Fleur du Male

Fleur du Male

Fiorenza Bassetti

14 April – 20 May 2012

On 14 April 2012, the CACT CENTRE OF CONTEMPORARY ART IN CANTON TICINO opens FIORENZA BASSETTI’s personal show, FLEUR DU MALE, developing on a theme specific to the CACT.

The show comes across as the sum total and the synthesis of a creative autobiographical experience, in which the artist behaves like a magmatic membrane, absorbing all the information from her real life and regurgitating all the surreal and irrational values of her intimate female and feminist world, in a sort of performance-like cross-section, where every social or anthropological indicator surrounding her becomes a pretext for completing the reflections in her thinking. Fiorenza Bassetti does not convert her art into aesthetics: she goes beyond it, giving ‘body’ to an aesthetics of her perceptions as a female artist and of her artistic style.

FLEUR DU MALE [Flower of the Male and/or Flower of Evil, Ed.] is inspired both by history and by the artist’s own personal stories. Her references, tributes and quotations are manifold and cyclic: the vision and symbolist Utopia of the maudit poet Charles Baudelaire; her playful juggling with her own name (Fiore-Fiorenza, meaning Flower and Florence, the first term masculine, the second one feminine), and the way she combines a medicinal herb (Belladonna, the Deadly Nightshade) that’s a powerful as it is dangerous, with the Egyptian god Amun Min, an iconological element she has already used in a previous Project Room at the CACT, and photographs garnered from collective imagery to make up this puzzle. It is almost as though she is converting the spaces in the CACT into a large Theaterbühne, where the audience acts, reacts and interacts with the artist’s work, as it would in a large magical, expressionist theatre.

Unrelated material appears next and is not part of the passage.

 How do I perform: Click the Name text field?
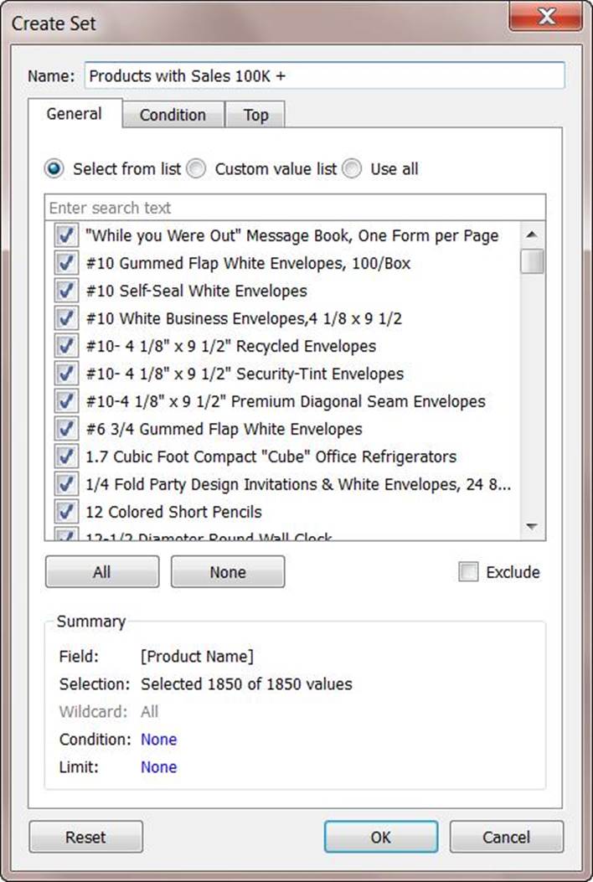point(324,75)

The elements that the artist tackles, adopts and elaborates constitute the baggage of her perceptions as a woman: pieces of her everyday life, of her experience and of her perseverance as a victim and at once the executioner of the situations of existence.
Seduction and pain seem to cry out in the first room, where, with superbly glamorous arrogance, she plays intelligently with the shoppers bearing the leading prêt-à-porter fashion brands, before flaying them and marking them with her flowers (lilies), drawn using spray cans and pastels or gouged out with the strength of her fingers. Sarcasm and bitterness come across from her interpretation of her imagery of/about the female dimension, between a social expression and its intimate, muted cry towards a male world, to which Bassetti concedes the sentimental moment of being portrayed with a flower.
The theme in the second room is of a flowering herb: Deadly Nightshade. This continuing thread intersects with the photo gallery created here by Bassetti in the form of 29 portraits, nearly all of men with a Flower, a sequence that is broken by two portraits of a woman wielding a weapon, almost anticipating what will be happening in the third room.

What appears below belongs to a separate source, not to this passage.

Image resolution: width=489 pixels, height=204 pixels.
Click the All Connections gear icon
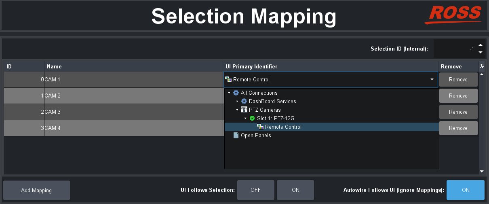[x=236, y=93]

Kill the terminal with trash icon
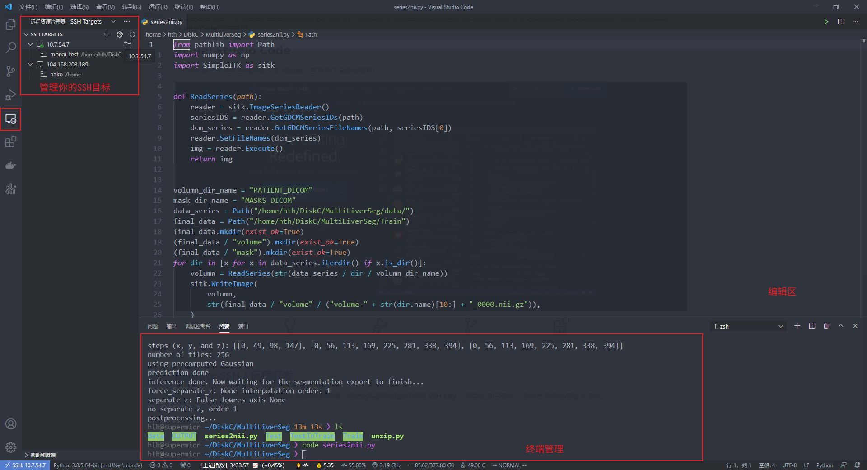click(x=826, y=326)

The outline of Atropa Belladonna (Fiorenza Bassetti: Flower of Evil?) now becomes the main motif used to cover the walls in the second room: this feature is reproduced at regular intervals in skin colour using the stencil method. Bassetti gives this plant a symbolic meaning of medicinal, cosmetic and poisonous belonging to her world. On the walls, giving the impression of a background soundtrack, the artist has installed random portraits of men. She asked each of the men who agreed to pose for her photographs to be shot with his favourite flower and to transcribe a graphic thought to be collected together with the others for the public to read on a lectern. This counterbalance between the calm, mitigating presence of the feminine symbol and the uncertain functionality of the masculine expressed by the installation reiterates a methodological process that the artist decided to adopt, forging an inexorable bond between all the rooms at the CACT. The romantic, sensitive, tender, affectionate, loving, beautiful man appears to counterbalance the threatening presence of the curative, yet poisonous, herb Belladonna.

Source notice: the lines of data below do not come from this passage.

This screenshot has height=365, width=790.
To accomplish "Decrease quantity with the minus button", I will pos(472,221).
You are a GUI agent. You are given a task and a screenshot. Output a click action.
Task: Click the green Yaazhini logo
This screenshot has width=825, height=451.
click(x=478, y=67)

This is a room that links to the fourth room, although overturning its logic in the process, where the Zurich artist uses the same linguistic architecture of the stencil to decorate the walls with an outline, this time of the Egyptian god Amun Min, an ithyphallic fertility figure that obviously stressed masculinity and was also connected to the orgiastic liturgical practices that can later also be found among the Greeks and Romans. The iconography of this Egyptian god is also found on ancient sand clocks, which were invented to measure the passing of time and became a symbol of the unpredictability and hazard of time. Once again here, the colour used for Amun Min is the same as the skin colour used for the Belladonna. In this room, Bassetti has placed her symbols related to the world of vanity. On a plinth are two
small sculptures, almost a ready-made that hints once again at the glamorous style already seen in the first room and used by many female artists, including Sylvie Fleury, Manon and others: a column made of the Rouge Volupté lipsticks used by the artist herself, a weapon of feminine seduction created by Yves Saint-Laurent, himself a masculine personality with a refined taste in art and beauty who is quoted by Bassetti several times, also in the first of the rooms. On the same plinth are four skull-shaped glasses assembled as a pyramid, in an evident quotation of and tribute to the Cézanne painting and to Egyptian culture, as already mentioned. Bassetti adds the symbolism of the glass, where knowledge is mixed with the experience of life and which quenches the thirst as its feeling for life and the inexorable awareness of death are drained to the last drop.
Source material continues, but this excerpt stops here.